そこでイエスは彼らに言われた。「きっとあなたがたは、『医者よ、自分を治せ』ということわざを引いて、『カペナウムで行われたと聞いていることを、あなたの郷里のここでもしてくれ』と言うでしょう。」

Luk 4:24
そしてこう言われた。「まことに、あなたがたに言います。預言者はだれも、自分の郷里では歓迎されません。

(1)イエスはカペナウムで奉仕をされた。

  ①その噂が、ナザレにまで伝わっていた。

(2)「医者よ、自分を治せ」というたとえの意味

  ①名医であることを証明するために、先ず自分の病を癒してみろ。

  ②自分がメシアだと言うなら、カペナウムで行われたのと同様の奇跡を行え。

  ③自分の郷里で先ず奇跡を行うべきではないか。そうしたら信じてやる。

(3)「まことに、あなたがたに言います」

  ①重要な内容を、権威をもって伝える際の定型句である。

  ②預言者はだれも、自分の郷里では歓迎されません。

  ③イエスは、ナザレ以外の場所では大いに尊敬された。

  ④ナザレの人々の問題は、プライドである。

3.25~26節

Luk 4:25

まことに、あなたがたに言います。エリヤの時代に、イスラエルに多くのやもめがいました。三年六か月の間、天が閉じられ、大飢饉が全地に起こったとき、

Luk 4:26

そのやもめたちのだれのところにもエリヤは遣わされず、 シドンのツァレファテにいた、一人のやもめの女にだけ遣わされました。

(1)エリヤの例

  ①1列17~18章

  ②「シドンのツァレファテにいた、一人のやもめの女」とは、異邦人の女である。

  ③イスラエル人で助けが必要な人が多くいたが、神はエリヤを異邦人に遣わした。

4.27節

Luk 4:27

また、預言者エリシャのときには、イスラエルにはツァラアトに冒された人が多くいましたが、その中のだれもきよめられることはなく、シリア人ナアマンだけがきよめられました。
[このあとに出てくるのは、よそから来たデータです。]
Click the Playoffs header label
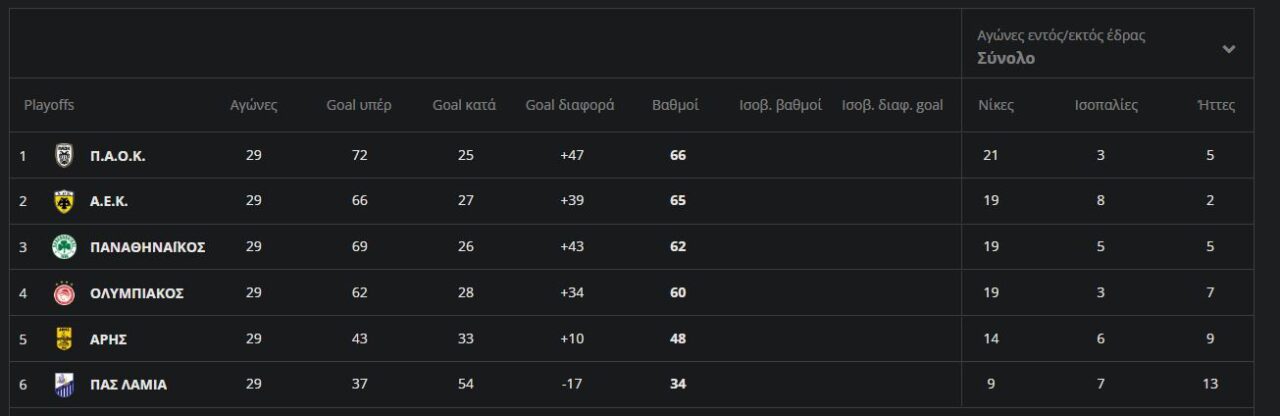pos(49,105)
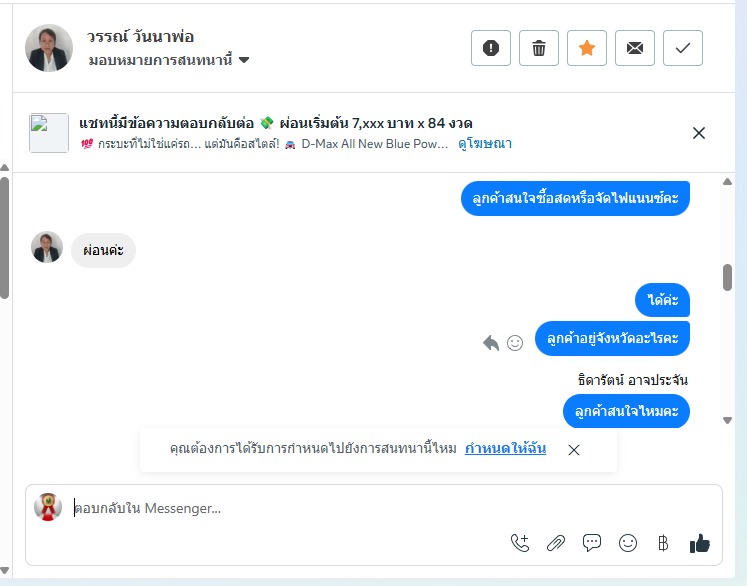Delete conversation using trash icon

539,48
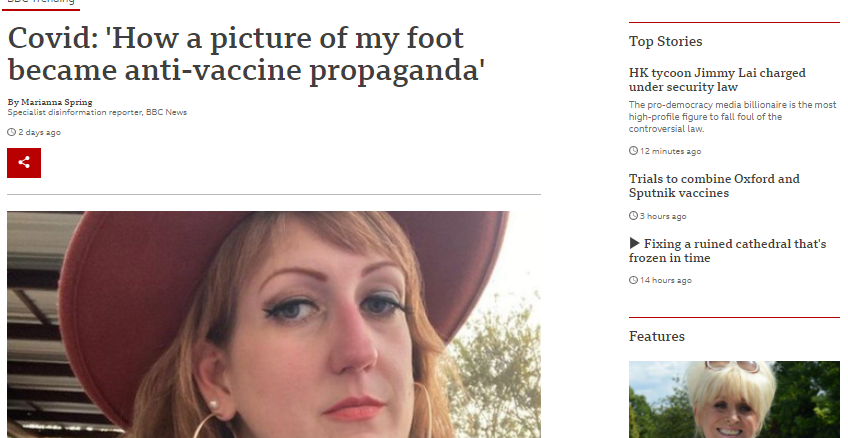Click the author name Marianna Spring
This screenshot has width=848, height=438.
57,102
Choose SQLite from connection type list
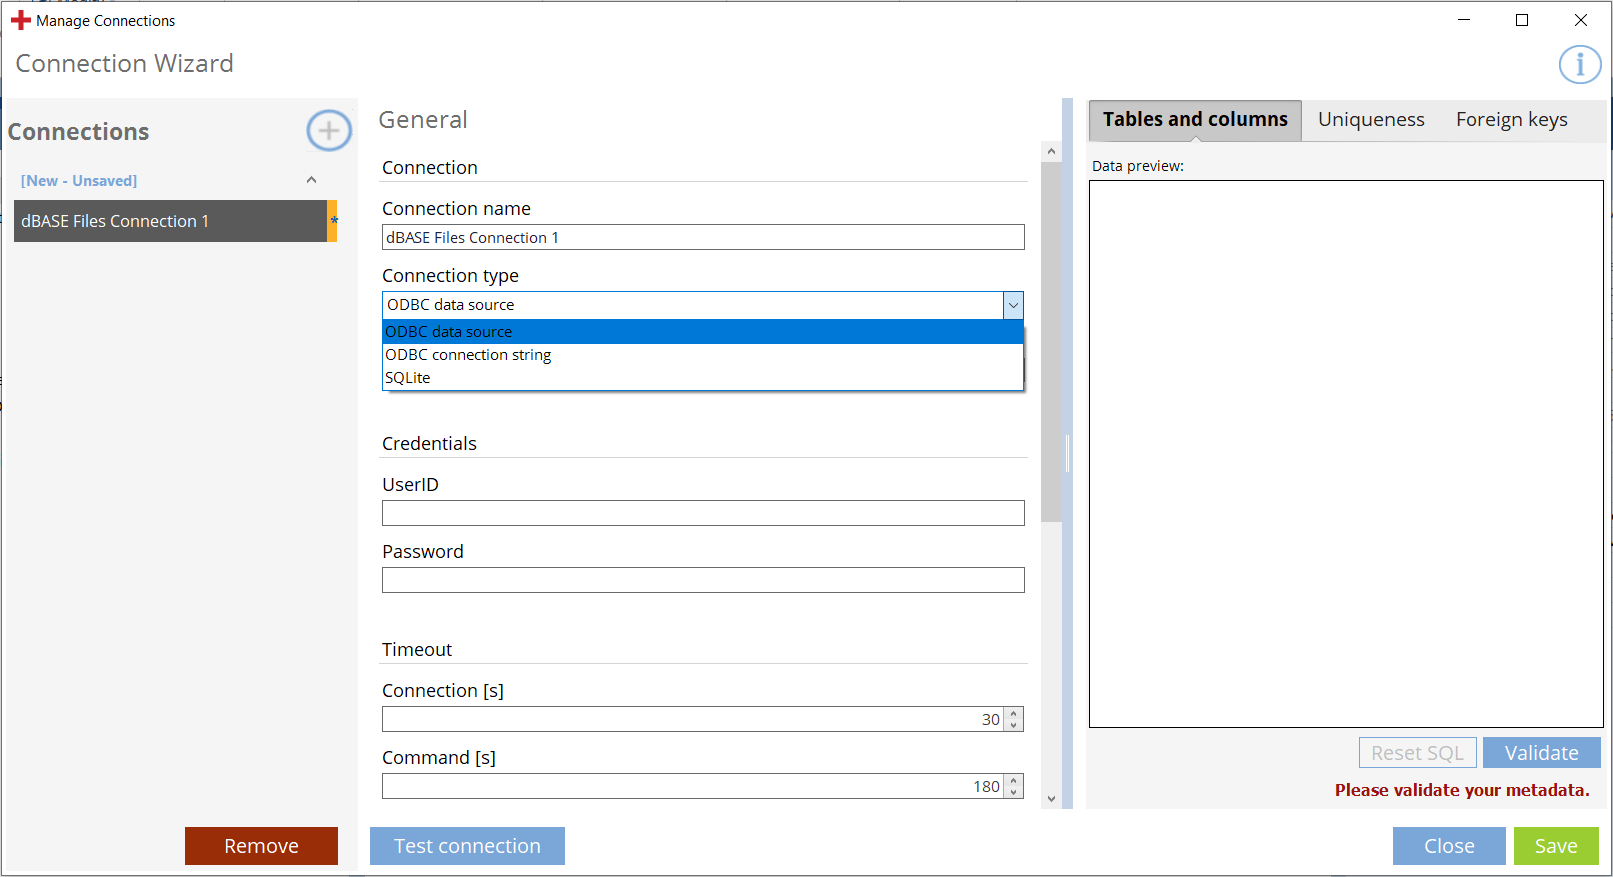The width and height of the screenshot is (1613, 877). tap(408, 378)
」

(1)エリシャの例

  ①2列5章

  ②「ツァラアト」とは、重い皮膚病のことである。

  ③シリア人ナアマン(異邦人の将軍)だけがきよめられた。

(2)2つの事例の共通点

  ①当時、イスラエルの民は不信仰の状態にあった。

  ②そこで神は、イスラエルではなく、異邦人を祝福された。

  ③異邦人の救いというルカの福音書のテーマが示唆されている。

5.28~30節

Luk 4:28
これを聞くと、会堂にいた人たちはみな憤りに満たされ、

Luk 4:29
立ち上がってイエスを町の外に追い出した。そして町が建っていた丘の崖の縁まで連れて行き、そこから突き落とそうとした。

Luk 4:30
しかし、イエスは彼らのただ中を通り抜けて、去って行かれた。

(1)ナザレの人たちは、激怒した。

  ①自分たちのことを言われている。

  ②ユダヤ人よりも異邦人が優遇されるのは、許せない。

  ③会堂にいた人たちがみな立ち上がり、イエスを町の外に追い出した。

  ④丘の崖の縁から、イエスを投げ落とそうとした。

    *今も、「突き落としの崖」と言われる場所がある。

(2)イエスの脱出

  ①逃れた方法でなく、死ななかったという事実の方が重要である。

  ②十字架の時がまだ来ていなかった。

  ③また、イエスが死ぬ場所は、ナザレではない。

結論

1.ナザレでの伝道の意味

(1)ナザレで起こったことは、イスラエル全体でも起こる。

  ①イエスに起こることの「ドレスリハーサル」である。

  ②ナザレは、2度にわたってイエスを拒否する。

  ③「突き落としの崖」の事件は、イエスの死を予感させる。

(2)ナザレで起こったことは、メシア預言の成就である。

  ①イザ61:1~2a

(3)ナザレで起こったことは、イエスの公生涯のパラダイムとなっている。

  ①イスラエルはイエスをメシアとして受け入れない。

  ②そこで、異邦人が救いに招かれる。

    *これは、教会時代に成就する。

    *メシア的王国の成就は、再臨以降に持ち越された。

2.ルカ4:21と24:44の関係

(1)ルカ4:21

Luk 4:21
イエスは人々に向かって話し始められた。「あなたがたが耳にしたとおり、今日、この聖書のことばが実現しました。」

(2)ルカ24:44

Luk 24:44

そしてイエスは言われた。「わたしがまだあなたがたと一緒にいたころ、あなたがたに話したことばはこうです。わたしについて、モーセの律法と預言者たちの書と詩篇に書いてあることは、すべて成就しなければなりません。」

(3)ルカの意図

  ①4:21は、公生涯の始めに、イエスが預言されていたメシアであることを示す。

  ②24:44は、公生涯の終わりに、イエスが約束のメシアであることを示す。

  ③ルカは、公生涯全体が、メシア預言の成就であることを示そうとしている。